REQUIRED ACTION:
Copy the passage of the Maine spending plan article below from "The plan to" to "among other functions.", replacing "curtail" with "cut".

A state government hiring freeze and delayed upgrades to technology are among the proposals for curbing state spending in a plan released Wednesday by the Mills administration.

Gov. Janet Mills’ three-part plan would reduce spending by about $256 million but avoid deep program cuts and laying off state workers.

The plan also would use $97 million in federal funding for authorized public health and safety programs and transfer $70 million in increased state liquor sales tax receipts to the state’s general fund.

With the state and national economies soured by COVID-19 pandemic restrictions, state sales and income tax revenues are expected to decline by more than $520 million by the end of the current fiscal year, according to state economic forecasters. They predict the total revenue shortfall will be more than $1.4 billion over the next three years.

The state is in the second year of a nearly $8 billion, two-year budget and the financial picture will be gloomy going into the next two-year budget cycle as well. In early August, Mills ordered all state department and agency leaders to come up with proposals to reduce their spending in the current fiscal year, which ends June 30, by 10 percent.

The plan to curtail spending was released by Administrative and Financial Services Commissioner Kirsten Figueroa. Figueroa is the state’s top budget official, and her department oversees tax collections and pays state government workers, among other functions.


Kirsten Figueroa, commissioner of the Department of Administrative and Financial Services Russ Dillingham/Sun Journal

Mills will review the plan and then is expected to issue a curtailment order, one of the powers Maine governors have to keep the state budget from falling out of balance, a requirement of the state constitution.

“While every state in the nation is facing significant budget shortfalls caused by the pandemic, our early actions have protected Maine’s fiscal stability in the short term and prevented significant impacts to the services that Maine people rely on,” Mills said in a prepared statement. “I will closely evaluate Commissioner Figueroa’s recommendations to further stabilize the state’s budget, and I urge Congress to provide additional aid to state and local governments, along with flexibility for funding already awarded, so that we can continue to preserve critical services for Maine people and chart a full economic recovery.”

About $125 million in savings could be applied to the state’s current fiscal year, and federal CARES Act funding will also be used to offset allowable Medicaid costs, Figueroa said in a written statement. Also in the mix are hiring freezes for certain vacant government positions, delayed technology updates, reduced spending on existing or future contracts, and cancellation of conferences, projects and related travel, she said.

Another $130 million will come from revenues that went unspent in the previous fiscal year, which ended June 30. Figueroa credited Mills for reacting quickly to the pandemic’s economic impacts on state government by ordering departments to implement “frugality” measures in March, including hiring freezes, travel reductions and conference cancellations.

ENTRIES SHOWN:
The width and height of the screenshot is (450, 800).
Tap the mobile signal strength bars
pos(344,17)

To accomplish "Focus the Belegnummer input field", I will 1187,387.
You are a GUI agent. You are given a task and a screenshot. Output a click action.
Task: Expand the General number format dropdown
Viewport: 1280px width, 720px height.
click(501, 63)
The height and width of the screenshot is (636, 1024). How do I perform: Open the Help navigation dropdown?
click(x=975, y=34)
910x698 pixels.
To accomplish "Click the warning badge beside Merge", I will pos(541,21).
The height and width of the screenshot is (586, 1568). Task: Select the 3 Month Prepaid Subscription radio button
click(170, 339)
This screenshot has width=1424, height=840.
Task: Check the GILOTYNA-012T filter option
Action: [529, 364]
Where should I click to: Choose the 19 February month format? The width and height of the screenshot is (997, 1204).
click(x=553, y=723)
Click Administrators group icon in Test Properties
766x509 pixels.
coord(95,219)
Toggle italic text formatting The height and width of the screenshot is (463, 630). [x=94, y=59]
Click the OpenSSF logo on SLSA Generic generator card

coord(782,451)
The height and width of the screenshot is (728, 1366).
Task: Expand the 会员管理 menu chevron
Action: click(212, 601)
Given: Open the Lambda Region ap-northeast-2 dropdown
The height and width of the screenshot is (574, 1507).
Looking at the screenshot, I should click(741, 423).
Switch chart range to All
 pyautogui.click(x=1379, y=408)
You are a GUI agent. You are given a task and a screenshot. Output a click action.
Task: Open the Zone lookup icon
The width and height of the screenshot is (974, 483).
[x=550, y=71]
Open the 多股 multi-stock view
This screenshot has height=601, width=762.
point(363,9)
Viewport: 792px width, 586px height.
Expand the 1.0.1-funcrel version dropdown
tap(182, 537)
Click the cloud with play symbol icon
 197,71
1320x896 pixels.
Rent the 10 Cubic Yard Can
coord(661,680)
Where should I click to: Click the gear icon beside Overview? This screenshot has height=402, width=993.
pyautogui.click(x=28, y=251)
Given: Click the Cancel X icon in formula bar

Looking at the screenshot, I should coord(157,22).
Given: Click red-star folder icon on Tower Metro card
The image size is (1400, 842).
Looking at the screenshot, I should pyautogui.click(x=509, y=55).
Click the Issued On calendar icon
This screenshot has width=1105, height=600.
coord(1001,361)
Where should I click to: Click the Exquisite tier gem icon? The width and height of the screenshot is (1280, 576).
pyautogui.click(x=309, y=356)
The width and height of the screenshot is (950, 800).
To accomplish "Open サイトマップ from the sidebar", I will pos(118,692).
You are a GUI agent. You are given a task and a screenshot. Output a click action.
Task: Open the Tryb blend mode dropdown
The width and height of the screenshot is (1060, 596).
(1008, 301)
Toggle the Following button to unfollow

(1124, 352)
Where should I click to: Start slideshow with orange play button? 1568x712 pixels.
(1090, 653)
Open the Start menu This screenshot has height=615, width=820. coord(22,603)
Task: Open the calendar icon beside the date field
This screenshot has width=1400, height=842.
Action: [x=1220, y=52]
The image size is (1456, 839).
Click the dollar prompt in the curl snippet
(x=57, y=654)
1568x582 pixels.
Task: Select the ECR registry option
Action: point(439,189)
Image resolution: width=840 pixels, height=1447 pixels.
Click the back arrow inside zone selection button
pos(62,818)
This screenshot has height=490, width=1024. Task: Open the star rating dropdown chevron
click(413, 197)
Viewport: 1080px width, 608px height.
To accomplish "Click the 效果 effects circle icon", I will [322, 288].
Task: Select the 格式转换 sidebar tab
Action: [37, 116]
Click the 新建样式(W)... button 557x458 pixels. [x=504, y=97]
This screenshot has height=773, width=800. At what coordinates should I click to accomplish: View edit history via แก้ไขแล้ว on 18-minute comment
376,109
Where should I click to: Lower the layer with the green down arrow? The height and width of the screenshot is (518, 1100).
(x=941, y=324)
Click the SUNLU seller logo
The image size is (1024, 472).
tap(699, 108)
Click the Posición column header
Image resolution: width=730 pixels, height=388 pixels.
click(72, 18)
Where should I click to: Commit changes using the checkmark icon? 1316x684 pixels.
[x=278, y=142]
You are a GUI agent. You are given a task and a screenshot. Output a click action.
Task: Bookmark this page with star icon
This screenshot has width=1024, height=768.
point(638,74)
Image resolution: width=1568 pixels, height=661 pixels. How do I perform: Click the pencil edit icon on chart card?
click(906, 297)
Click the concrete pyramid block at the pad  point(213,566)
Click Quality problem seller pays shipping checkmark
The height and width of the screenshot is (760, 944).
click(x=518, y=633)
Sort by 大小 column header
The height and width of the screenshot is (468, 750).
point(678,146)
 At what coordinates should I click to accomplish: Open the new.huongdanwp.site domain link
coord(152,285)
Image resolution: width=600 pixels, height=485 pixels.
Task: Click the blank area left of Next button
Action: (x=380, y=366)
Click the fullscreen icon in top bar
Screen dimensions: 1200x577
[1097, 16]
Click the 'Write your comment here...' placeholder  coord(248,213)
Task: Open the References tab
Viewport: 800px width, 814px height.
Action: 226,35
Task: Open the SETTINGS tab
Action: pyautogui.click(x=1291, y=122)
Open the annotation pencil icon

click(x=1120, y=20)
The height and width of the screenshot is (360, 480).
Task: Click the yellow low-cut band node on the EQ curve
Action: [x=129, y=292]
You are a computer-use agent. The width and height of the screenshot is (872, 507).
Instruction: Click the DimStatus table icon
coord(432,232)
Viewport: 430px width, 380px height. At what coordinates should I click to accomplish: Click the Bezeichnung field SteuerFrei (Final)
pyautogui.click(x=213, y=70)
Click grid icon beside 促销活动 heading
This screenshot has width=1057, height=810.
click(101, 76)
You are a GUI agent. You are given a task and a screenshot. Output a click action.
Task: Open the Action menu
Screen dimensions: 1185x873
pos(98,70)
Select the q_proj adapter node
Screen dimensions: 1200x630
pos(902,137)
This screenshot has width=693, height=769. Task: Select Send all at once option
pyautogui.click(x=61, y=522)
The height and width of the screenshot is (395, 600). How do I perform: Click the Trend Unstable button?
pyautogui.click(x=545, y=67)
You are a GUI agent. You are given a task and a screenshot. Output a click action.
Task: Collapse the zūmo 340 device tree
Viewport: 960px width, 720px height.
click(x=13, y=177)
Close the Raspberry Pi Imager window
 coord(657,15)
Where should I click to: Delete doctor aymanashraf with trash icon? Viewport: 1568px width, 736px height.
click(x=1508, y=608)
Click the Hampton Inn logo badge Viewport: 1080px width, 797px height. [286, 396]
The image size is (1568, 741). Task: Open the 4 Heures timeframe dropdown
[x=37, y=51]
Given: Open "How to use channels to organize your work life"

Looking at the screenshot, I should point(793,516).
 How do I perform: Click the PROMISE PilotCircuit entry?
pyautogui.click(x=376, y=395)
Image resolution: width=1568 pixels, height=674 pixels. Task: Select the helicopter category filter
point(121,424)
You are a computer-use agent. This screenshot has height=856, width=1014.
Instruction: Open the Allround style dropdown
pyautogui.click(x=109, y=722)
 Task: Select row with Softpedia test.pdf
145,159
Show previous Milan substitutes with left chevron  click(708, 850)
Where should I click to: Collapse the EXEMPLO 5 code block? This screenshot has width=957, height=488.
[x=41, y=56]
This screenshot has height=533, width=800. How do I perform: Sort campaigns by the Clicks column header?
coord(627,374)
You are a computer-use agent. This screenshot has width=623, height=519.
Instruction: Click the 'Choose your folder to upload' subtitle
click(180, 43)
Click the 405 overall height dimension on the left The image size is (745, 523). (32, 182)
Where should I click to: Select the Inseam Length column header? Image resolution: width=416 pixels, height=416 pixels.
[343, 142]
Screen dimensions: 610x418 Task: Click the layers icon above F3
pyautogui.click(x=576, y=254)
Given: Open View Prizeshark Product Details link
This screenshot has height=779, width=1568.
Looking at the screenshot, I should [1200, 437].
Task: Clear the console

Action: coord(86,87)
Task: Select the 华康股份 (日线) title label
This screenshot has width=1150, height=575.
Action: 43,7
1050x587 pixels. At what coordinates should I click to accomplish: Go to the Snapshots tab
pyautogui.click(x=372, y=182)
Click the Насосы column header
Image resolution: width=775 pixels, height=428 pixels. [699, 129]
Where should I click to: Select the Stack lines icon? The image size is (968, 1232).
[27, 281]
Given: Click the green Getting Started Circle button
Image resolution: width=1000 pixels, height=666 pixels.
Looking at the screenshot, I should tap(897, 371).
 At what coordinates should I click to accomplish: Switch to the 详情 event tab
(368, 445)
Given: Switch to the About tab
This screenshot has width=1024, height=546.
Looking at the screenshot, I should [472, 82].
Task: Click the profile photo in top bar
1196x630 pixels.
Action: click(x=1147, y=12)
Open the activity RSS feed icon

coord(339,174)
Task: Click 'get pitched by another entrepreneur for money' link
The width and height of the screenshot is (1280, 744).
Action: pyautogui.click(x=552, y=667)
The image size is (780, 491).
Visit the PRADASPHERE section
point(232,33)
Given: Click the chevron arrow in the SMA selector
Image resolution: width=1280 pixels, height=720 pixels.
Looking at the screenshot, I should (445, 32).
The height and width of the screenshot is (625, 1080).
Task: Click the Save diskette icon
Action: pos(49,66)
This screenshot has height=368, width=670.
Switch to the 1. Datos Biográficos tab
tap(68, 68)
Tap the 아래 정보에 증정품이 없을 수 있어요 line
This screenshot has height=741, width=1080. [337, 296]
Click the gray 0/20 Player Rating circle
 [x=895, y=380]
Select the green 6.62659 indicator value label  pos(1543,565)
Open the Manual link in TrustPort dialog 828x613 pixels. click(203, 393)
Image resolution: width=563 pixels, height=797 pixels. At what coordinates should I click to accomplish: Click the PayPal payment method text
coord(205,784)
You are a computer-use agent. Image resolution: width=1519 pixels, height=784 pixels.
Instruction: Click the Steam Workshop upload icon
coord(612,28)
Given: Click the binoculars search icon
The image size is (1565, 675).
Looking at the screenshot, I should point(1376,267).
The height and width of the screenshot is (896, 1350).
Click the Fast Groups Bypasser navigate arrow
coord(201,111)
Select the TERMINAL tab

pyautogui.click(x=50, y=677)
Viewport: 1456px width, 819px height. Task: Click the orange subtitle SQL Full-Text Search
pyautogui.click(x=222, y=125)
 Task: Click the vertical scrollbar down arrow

SOLUTION:
The plan to cut spending was released by Administrative and Financial Services Commissioner Kirsten Figueroa. Figueroa is the state’s top budget official, and her department oversees tax collections and pays state government workers, among other functions.